[Material provided start]
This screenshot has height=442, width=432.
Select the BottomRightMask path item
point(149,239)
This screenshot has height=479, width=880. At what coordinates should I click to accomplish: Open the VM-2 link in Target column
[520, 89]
[Material provided end]
- [Required task]: Copy out all of the material above, requests included, shifting each coordinate in the answers up by 12.

- [Solution for this exercise]:
This screenshot has height=442, width=432.
Select the BottomRightMask path item
point(161,251)
This screenshot has height=479, width=880. At what coordinates should I click to accomplish: Open the VM-2 link in Target column
[532, 101]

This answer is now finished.